At just 11, she hosts the widely popular online "Sylvia's Super-Awesome Maker Show" on YouTube. She's in demand as a speaker, visits maker fairs, gives TED talks, and wins awards for her work in robotics.
Just last week, the Auburn, California, youngster won a silver medal in the 2013 Robo Games, an international robotics competition, in the "art bot" category.
This week, she took part in the invitation-only White House Science Fair where Obama tested her award-winning WaterColorBot, "a kid-friendly art robot that moves a paint brush to paint your digital artwork onto paper, using a set of watercolour paints," her website states.
"I shook his hand twice!" Sylvia told the New York Times of meeting the President. "And he picked up a printed version of the White House logo that my robot did."

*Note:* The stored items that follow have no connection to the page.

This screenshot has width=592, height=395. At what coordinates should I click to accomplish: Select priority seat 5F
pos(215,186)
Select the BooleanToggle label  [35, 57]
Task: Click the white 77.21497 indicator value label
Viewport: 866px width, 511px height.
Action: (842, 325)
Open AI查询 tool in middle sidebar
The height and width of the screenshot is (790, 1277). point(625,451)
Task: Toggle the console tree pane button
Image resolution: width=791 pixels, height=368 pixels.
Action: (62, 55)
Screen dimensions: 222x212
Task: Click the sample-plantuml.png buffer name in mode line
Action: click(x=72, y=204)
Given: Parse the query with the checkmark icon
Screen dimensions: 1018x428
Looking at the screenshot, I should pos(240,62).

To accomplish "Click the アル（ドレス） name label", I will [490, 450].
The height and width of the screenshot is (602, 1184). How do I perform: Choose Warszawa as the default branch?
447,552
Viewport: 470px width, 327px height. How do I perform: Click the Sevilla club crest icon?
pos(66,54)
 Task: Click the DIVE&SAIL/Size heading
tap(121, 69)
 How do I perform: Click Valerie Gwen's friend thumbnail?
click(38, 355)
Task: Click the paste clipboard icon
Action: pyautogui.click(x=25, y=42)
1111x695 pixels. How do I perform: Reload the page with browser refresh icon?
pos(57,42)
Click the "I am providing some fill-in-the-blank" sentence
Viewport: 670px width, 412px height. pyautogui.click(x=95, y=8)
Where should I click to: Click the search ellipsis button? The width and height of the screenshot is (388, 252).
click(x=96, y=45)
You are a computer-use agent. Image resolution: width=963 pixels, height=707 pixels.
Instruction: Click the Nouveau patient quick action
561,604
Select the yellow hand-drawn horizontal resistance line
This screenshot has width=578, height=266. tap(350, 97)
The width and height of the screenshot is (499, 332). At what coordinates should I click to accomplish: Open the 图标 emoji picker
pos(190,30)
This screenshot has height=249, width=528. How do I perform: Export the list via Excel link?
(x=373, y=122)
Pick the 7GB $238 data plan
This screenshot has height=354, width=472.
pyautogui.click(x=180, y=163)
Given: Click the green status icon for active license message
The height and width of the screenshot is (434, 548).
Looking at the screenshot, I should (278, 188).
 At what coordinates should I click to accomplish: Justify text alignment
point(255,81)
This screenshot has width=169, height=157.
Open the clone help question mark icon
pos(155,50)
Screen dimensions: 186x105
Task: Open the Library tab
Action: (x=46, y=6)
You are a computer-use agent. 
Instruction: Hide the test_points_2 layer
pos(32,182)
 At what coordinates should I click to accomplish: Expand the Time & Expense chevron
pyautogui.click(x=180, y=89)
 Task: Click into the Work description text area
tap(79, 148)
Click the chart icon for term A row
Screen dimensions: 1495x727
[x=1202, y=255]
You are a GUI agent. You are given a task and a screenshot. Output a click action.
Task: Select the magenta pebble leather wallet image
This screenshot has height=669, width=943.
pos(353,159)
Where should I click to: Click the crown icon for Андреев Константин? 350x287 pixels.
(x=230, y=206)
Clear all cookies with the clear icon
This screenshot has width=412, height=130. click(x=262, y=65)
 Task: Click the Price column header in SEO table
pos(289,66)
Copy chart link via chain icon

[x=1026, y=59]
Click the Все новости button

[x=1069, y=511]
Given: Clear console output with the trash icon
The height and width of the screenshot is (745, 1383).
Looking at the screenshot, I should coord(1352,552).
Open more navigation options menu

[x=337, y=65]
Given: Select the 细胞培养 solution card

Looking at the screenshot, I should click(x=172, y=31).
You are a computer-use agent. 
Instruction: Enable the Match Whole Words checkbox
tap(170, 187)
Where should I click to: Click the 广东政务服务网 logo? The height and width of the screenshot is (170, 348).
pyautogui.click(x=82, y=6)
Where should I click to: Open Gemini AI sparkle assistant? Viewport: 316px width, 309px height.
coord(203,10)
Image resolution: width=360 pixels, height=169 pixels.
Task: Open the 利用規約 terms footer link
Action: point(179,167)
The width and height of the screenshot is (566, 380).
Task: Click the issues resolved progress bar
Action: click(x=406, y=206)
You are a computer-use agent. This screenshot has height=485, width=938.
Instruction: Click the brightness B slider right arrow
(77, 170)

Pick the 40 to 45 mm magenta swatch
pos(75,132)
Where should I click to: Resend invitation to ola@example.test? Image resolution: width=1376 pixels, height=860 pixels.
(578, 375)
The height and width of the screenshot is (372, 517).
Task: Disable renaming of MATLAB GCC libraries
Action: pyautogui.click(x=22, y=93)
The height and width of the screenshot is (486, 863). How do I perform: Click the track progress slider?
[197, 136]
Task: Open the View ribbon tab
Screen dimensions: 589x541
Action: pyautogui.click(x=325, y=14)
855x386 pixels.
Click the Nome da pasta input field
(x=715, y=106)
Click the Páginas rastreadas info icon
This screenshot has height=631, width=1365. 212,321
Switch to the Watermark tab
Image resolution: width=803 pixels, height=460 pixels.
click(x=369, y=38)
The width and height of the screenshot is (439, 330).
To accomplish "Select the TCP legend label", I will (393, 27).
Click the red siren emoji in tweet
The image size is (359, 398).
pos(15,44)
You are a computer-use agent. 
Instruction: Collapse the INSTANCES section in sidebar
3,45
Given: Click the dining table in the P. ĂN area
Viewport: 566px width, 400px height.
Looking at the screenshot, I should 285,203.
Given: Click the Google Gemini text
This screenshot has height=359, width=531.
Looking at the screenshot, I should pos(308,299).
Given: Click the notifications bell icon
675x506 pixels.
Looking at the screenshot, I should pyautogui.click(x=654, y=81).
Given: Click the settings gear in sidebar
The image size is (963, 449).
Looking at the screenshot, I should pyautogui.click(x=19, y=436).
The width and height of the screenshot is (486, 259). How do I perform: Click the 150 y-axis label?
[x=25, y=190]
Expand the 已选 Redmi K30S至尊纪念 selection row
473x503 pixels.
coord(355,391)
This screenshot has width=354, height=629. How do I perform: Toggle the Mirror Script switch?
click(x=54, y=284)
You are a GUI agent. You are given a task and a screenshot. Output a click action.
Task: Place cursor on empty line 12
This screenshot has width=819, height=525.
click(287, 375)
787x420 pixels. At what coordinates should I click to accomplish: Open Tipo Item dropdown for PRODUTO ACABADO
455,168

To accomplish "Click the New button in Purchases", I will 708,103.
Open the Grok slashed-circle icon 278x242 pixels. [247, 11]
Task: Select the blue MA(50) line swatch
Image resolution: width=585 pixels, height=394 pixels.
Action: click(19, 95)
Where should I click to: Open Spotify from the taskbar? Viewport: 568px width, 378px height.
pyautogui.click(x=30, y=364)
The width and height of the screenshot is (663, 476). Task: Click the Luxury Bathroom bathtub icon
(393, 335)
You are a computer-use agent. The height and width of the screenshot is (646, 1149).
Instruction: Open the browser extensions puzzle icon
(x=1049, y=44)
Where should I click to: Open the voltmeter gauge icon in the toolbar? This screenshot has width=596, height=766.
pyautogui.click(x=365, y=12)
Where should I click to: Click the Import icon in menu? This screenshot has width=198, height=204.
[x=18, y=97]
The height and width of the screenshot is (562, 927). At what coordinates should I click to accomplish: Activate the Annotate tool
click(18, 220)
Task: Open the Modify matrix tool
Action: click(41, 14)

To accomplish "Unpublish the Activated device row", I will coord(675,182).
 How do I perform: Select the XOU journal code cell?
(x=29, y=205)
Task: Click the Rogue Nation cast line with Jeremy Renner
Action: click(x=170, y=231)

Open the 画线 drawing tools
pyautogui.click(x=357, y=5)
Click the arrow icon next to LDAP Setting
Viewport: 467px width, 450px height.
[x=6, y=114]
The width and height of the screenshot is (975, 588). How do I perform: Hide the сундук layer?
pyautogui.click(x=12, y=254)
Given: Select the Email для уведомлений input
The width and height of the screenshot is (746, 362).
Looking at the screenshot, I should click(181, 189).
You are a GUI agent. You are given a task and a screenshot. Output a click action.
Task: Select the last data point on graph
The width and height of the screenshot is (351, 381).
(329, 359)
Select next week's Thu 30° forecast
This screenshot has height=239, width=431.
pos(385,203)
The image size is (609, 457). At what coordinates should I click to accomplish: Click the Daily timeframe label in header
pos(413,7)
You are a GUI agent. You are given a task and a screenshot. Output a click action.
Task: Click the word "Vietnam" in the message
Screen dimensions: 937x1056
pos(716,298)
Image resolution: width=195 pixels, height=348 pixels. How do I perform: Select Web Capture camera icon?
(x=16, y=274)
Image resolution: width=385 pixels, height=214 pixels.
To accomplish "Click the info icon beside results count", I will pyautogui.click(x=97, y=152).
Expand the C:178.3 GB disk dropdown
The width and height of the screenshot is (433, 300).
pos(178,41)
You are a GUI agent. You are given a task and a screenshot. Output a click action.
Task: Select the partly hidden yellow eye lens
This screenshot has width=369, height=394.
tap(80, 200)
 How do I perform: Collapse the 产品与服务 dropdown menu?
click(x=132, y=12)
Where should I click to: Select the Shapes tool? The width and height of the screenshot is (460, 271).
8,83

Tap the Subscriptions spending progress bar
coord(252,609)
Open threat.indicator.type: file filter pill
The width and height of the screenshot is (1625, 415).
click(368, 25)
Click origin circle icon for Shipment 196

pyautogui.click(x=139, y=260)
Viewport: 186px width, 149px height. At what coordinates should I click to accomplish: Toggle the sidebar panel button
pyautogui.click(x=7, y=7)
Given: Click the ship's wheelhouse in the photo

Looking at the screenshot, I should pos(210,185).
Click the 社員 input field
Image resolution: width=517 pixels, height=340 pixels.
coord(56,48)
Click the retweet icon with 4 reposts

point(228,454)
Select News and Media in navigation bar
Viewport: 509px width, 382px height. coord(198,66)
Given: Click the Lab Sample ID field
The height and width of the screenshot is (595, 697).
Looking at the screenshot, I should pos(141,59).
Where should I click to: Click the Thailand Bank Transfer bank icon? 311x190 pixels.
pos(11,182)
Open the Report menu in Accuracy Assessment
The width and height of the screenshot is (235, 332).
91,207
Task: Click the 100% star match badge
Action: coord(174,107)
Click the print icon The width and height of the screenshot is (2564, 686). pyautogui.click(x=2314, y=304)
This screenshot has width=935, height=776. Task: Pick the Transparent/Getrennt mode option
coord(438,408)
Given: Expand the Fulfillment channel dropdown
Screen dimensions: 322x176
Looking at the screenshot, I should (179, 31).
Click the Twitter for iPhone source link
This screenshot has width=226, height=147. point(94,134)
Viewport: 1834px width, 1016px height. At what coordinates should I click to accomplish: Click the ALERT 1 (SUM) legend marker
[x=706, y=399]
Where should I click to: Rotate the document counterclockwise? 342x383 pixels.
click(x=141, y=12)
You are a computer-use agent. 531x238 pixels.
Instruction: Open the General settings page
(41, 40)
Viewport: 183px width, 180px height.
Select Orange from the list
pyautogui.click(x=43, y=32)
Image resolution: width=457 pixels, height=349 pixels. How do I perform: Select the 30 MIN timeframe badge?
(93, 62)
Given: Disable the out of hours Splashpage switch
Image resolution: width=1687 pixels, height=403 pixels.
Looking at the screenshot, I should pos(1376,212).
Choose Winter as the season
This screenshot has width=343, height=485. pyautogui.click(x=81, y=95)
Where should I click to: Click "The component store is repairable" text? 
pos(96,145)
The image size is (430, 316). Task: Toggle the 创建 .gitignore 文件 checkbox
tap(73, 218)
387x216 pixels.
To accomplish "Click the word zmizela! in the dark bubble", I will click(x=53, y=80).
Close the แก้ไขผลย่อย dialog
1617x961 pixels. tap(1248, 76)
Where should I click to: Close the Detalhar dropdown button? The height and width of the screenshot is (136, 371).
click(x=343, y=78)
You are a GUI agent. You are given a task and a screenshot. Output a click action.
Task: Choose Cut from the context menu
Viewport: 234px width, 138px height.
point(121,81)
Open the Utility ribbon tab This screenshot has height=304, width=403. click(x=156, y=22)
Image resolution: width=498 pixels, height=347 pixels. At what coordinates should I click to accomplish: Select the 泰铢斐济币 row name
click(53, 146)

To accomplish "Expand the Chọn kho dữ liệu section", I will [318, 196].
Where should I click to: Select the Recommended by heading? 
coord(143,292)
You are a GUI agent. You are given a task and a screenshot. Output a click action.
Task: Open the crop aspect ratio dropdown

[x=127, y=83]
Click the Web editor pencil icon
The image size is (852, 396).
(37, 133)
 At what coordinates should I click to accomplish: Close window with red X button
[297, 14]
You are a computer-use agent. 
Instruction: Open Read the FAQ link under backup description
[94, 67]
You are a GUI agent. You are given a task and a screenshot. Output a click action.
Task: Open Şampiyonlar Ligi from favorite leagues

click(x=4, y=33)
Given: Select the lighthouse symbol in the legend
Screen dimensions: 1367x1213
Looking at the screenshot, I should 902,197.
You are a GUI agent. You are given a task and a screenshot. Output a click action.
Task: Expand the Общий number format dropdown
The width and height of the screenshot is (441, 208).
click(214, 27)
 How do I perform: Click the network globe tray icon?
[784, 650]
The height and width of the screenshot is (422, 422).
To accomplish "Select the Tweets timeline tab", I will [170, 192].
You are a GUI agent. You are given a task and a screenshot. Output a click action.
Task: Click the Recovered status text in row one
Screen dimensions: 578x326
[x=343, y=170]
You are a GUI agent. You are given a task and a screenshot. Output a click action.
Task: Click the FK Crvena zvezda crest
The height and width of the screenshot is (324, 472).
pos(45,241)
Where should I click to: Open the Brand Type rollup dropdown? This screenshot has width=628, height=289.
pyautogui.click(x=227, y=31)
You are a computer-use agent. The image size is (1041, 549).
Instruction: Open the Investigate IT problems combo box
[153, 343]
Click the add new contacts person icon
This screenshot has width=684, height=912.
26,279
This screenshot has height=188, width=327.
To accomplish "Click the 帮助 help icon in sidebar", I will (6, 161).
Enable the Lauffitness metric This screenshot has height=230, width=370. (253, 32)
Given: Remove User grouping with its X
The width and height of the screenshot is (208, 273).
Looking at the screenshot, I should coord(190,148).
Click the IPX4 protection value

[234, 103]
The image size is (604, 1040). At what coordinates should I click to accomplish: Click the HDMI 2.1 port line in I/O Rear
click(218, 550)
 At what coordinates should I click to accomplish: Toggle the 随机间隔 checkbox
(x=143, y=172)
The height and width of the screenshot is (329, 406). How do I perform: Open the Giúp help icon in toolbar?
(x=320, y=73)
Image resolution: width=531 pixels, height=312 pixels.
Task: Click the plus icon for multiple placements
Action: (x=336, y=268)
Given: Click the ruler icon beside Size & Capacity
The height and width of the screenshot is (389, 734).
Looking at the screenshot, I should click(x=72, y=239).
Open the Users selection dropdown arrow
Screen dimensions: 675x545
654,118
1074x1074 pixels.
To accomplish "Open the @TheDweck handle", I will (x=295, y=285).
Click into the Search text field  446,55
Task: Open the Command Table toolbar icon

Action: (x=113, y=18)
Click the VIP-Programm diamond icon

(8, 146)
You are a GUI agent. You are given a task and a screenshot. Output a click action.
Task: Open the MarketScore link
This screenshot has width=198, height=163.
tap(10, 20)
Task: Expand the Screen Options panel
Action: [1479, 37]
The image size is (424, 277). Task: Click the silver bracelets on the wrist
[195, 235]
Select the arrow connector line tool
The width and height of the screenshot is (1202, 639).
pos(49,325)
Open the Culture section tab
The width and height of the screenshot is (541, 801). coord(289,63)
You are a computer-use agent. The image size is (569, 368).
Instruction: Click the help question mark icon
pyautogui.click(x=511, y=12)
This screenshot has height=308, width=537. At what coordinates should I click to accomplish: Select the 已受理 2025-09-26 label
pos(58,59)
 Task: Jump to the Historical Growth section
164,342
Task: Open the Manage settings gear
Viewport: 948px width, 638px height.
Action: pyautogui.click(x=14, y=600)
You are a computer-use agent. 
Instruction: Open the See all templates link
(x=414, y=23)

"She demonstrates what kids could do in school if we build upon their curiosity and wide-eyed enthusiasm, instead of those endless tests," Dr. Gary Stager, an educational consultant who invited Sylvia to work with his students at his teacher-training institute in Los Angeles last summer, said of the online science sensation with more than 1.5 million views.
According to the New York Times, "The seeds for the show were planted when Sylvia was 5, and she and her father attended the Maker Faire in San Mateo, Calif., an annual event organized by Maker Magazine that celebrates makers and their projects. Two summers ago, Mr. Todd began videotaping Sylvia’s demonstrations, as a summer project."
Watch Sylvia's most popular "Super-Awesome" episode, on copper etching, below:
“Ever since I was really young I liked destroying stuff,” Sylvia said. “I’ve always been interested in making and doing things hands-on.”
The show is Sylvia's family's labour of love. Her father, James, a web developer, films each episode. Mom Christine pitches in ideas, too.
"I would say we spend maybe $100 a year," James said of the series budget. "We don't have a lot of money for this. Really, it just takes time."
Because money is tight for the family of five, Sylvia raises money online to pay for some of her trips, including the one to the White House.
Sylvia appreciates her online success, but when it comes to the future, she's looking at the literal stars, not the Hollywood ones: she wants to be an astronaut or aeronautical engineer when she grows up.